TASK INSTRUCTIONS – Transcribe the listing below in full, keeping every line exactly as it is.

Start of DATA TO EXAMINE

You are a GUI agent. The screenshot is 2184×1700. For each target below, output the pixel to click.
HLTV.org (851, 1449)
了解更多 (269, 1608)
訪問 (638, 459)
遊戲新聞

End of DATA TO EXAMINE

WRITTEN SOLUTION –
You are a GUI agent. The screenshot is 2184×1700. For each target below, output the pixel to click.
HLTV.org (851, 1449)
了解更多 (269, 1608)
訪問 (638, 459)
遊戲新聞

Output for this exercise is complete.